Extrait du texte:
╭──

Selon signification faite par huissier en date du 4 juillet 2013, la société Big Boss adressait une demande de renouvellement du bail pour une durée de 9 ans à la SCI Laeken à compter du 1er décembre 2013. En l’absence de réponse dans le délai de trois mois, le bail commercial était reconduit pour une durée de 9 ans à compter du 1er décembre 2013 selon le loyer suivant indexation de 62 796 euros HT. La société Big Boss souhaitant voir le loyer révisé à la baisse adressait également à sa bailleresse un mémoire pour obtenir la fixation du loyer du bail renouvelé à hauteur de 44 300 euros hors taxes et hors charges et en l’absence de réponse, assignait cette dernière devant le juge des loyers de [Localité 2] en date du 12 octobre 2015.
Par arrêt en date du 26 juin 2018, réformant un jugement du 7 novembre 2016, la cour d’appel de Chambéry constatait que le bail était renouvelé à compter du 1er décembre 2013 et ordonnait une expertise pour déterminer le prix du loyer du bail renouvelé, fixant provisoirement le loyer à la somme de 62 796 euros hors taxes et hors charges.
Par ordonnance du conseiller de la mise en état du 15 octobre 2020, un nouvel expert, M. [V], était désigné suite au décès du premier expert, Mme [K], qui n’avait pu déposer qu’un pré-rapport.
Par ordonnance du 20 mai 2021, le conseiller de la mise en état disait que l’expert devait réaliser sa mission fixée par la cour « sans avoir à rechercher les modifications notables des éléments mentionnés aux articles 1 à 4° de l’article L 145-33 intervenues depuis les précédentes fixations judiciaires du loyer ».
L’expert, M. [V], déposait son rapport le 27 décembre 2021.
Prétentions des parties
Par dernières écritures en date du 22 août 2022, régulièrement notifiées par voie de communication électronique, la société Big Boss sollicitait de la cour de :
– juger que le montant du loyer du bail renouvelé au 1er décembre 2013 s’élève à 405,00 euros HT, hors charges le m2 SUP annuel, soit un loyer annuel de 35.235,00 euros HT, sur la base d’une surface utile pondérée de 87 m² ;
– condamner la SCI Laeken à lui payer une indemnité procédurale de 20 000 euros HT sur le fondement de 1’article 700 du code de procédure civile et les dépens qui comprendront les frais d’expertise avec pour les dépens d’appel, distraction au profit de Me Audrey Bollonjeon, avocate associée de la Selurl Bollonjeon, en application des dispositions de l’article 699 du code de procédure civile.

╰──

Enregistrements présentés:

╭──

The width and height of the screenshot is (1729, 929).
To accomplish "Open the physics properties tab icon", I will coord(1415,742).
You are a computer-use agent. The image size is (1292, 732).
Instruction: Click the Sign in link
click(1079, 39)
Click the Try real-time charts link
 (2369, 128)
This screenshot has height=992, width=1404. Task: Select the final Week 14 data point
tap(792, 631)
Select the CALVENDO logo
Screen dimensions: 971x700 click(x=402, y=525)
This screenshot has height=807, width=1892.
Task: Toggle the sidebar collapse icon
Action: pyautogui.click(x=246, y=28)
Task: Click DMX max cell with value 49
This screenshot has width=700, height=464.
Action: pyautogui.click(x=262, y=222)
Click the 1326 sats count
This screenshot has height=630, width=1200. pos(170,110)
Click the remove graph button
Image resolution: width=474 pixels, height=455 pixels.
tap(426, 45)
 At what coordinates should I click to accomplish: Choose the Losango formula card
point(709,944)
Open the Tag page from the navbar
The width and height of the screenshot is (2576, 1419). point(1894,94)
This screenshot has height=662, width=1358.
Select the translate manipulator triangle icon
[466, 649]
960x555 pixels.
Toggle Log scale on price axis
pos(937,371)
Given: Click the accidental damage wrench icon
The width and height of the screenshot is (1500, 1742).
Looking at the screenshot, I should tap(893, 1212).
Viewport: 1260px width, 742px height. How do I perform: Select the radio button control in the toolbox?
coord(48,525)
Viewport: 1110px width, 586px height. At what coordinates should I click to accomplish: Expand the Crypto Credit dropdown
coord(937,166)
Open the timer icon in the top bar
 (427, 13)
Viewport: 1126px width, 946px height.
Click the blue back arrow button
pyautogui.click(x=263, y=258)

╰──

Tâches à réaliser:
1 > Relevez tous les montants en euros cités dans l'extrait sur le bail de la société Big Boss, en ne notant qu'une fois ceux qui reviennent.
2 > Recopiez fidèlement le passage de l'extrait sur le bail de la société Big Boss qui va de "Par ordonnance du conseiller" jusqu'à "27 décembre 2021." inclus.
Les enregistrements proviennent d'une autre source.

Réponses complètes:
1 > 62 796 euros ; 44 300 euros ; 405,00 euros ; 35.235,00 euros ; 20 000 euros

2 >
Par ordonnance du conseiller de la mise en état du 15 octobre 2020, un nouvel expert, M. [V], était désigné suite au décès du premier expert, Mme [K], qui n’avait pu déposer qu’un pré-rapport.
Par ordonnance du 20 mai 2021, le conseiller de la mise en état disait que l’expert devait réaliser sa mission fixée par la cour « sans avoir à rechercher les modifications notables des éléments mentionnés aux articles 1 à 4° de l’article L 145-33 intervenues depuis les précédentes fixations judiciaires du loyer ».
L’expert, M. [V], déposait son rapport le 27 décembre 2021.